Since I haven’t ever actually written about these adventures I may as well now. Here goes:
There is some evidence that excess iron in the body contributes to aging and disease. Though iron is an essential nutrient we don’t seem to need very much of it once our developmental years are over, after which this excess iron sits around in our bodies oxidizing. Men especially are prone to accumulating iron and women can begin to catch up too after menopause. It’s still somewhat speculative, but I’ve gone ahead anyway and made lowering iron levels part of my longevity strategy.
How to get ride of excess iron? Bleeding is the simplest way. And probably the most painless (and productive) way to bleed is by donating blood.

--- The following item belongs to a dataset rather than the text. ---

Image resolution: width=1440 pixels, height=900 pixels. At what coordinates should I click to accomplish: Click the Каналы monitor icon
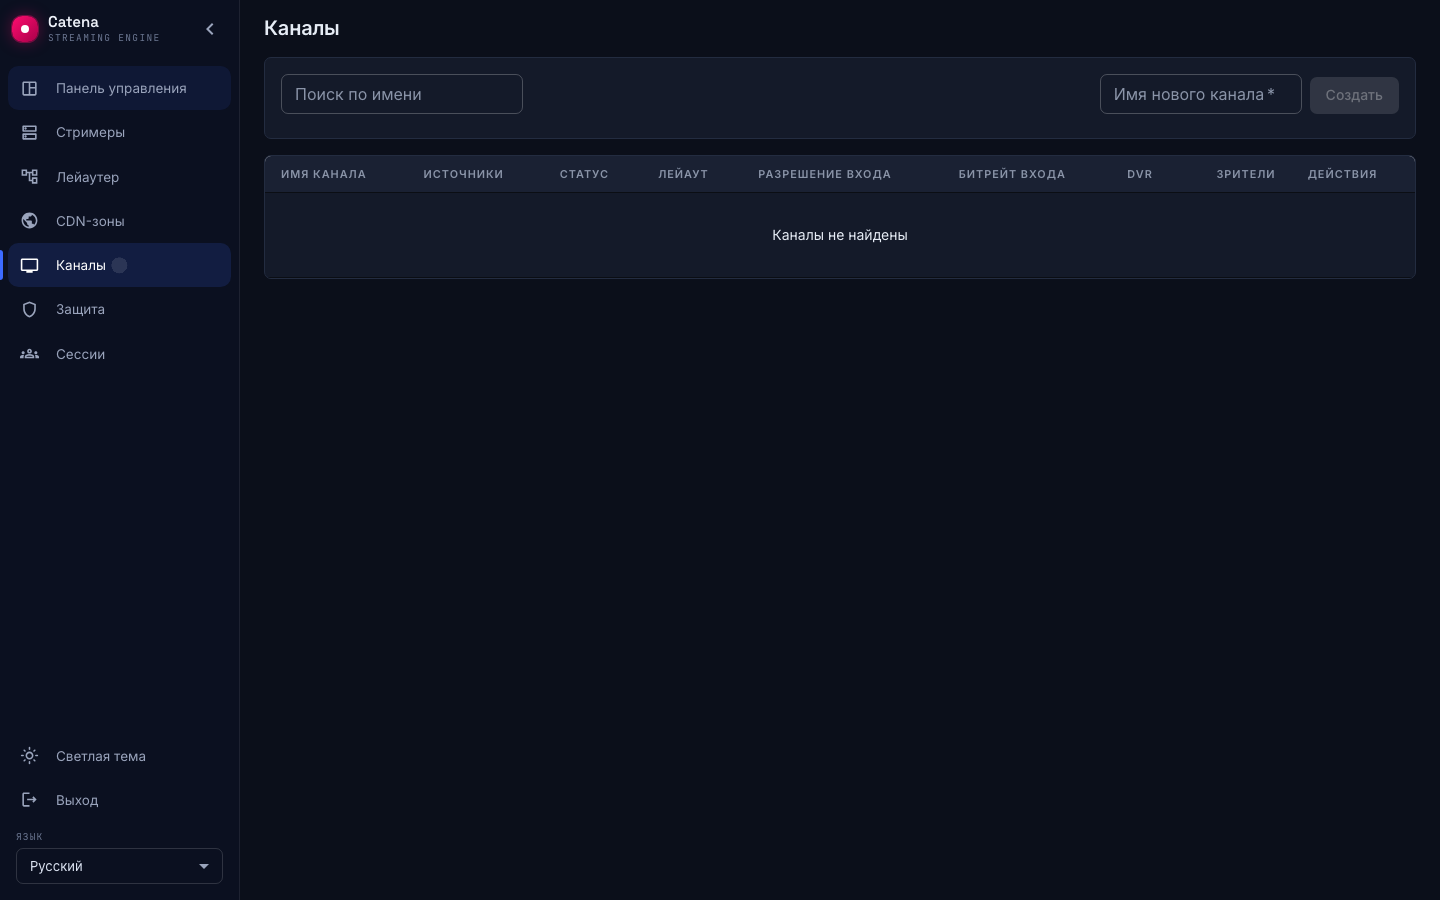[x=30, y=265]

When I started tracking it, my iron (ferritin level, technically) was at 98 ng/ml. Not excessive, according to normal standards, but in biohacker fashion my goal is to get down to somewhere around 25. Supposedly, each pint I give should dump about 30 ng/ml, so I gave blood twice that year, one pint each time, which is what they limit you to. And when I got my ferritin level checked at the end of the year? it was up to 110!

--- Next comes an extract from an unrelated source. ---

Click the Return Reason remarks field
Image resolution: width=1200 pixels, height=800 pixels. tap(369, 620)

I must have lost some iron during those donations, but I was accumulating iron even faster. What was I supposed to do, give blood five times a year?
Then I discovered apheresis, a procedure that collects twice as much blood per visit. It works by keeping only part of the blood (the iron-rich red blood cells in this case), while returning my plasma and a bag of saline to the body.

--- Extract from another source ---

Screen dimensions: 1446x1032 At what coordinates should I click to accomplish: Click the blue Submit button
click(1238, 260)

I called the Red Cross and confirmed that they offer the procedure, which indeed they do readily perform as it yields twice as much of the good stuff they’re after. They were even offering apheresis at a pop-up blood drive near my home. A few days later, I went in.
What I liked:
– I was able to give twice as much blood just by sitting there for an extra 20 minutes — a big time savings over setting up a second appointment and one less needle prick.
– the needle is smaller: the next size down from what they typically use.
What I didn’t like:
– The technician performing mine had never taken a double red-cell donation before. Not encouraging. That said, he had used the machine for other procedures so maybe it wasn’t a big deal. The whole thing turned out to be highly automated anyway, with most of the work being done by the apheresis machine.
– I wasn’t thrilled with the thought of fluids coming out of this machine and back into me. I kept having panicky thoughts like, What if they haven’t cleaned the machine? What if it’s been contaminated? But the rational part of my mind knows that the actual risk must be quite low… shouldn’t it?
– Because fluids get pumped back into the body a “small” amount of anticoagulant in the tubes backwashes in. Is that unhealthy? I’m sure the Red Cross will say no, but these are also the folks who, after you’ve finished donating, try earnestly for ten minutes to feed you doughnuts and soda. So I’d like to look into it further.
What I liked but you may not:
– Since the fluids being pumped back into you are cooler than body temperature, you feel an icy chill from head to toe. After a while I realized that this was unlike any other chill I’d ever felt before, because rather than feeling cold as a result of the environmental temperature, I was getting cold from the inside out. Procedures like this (and maybe dying, I suppose) are the only possible ways to experience this particular kind of chill. And I found that fascinating.
 Your doctor almost certainly isn’t ordering a ferritin test during your routine blood work. It’s an inexpensive test, but something you’ll have to ask for.
 After seeing this, I logged in to 23andMe to double-check for hemacromatosis, a genetic predisposition to storing excessive iron. According to them, I’m not, and if I were my levels would likely be several times higher. So it may simply be that my diet is high in iron.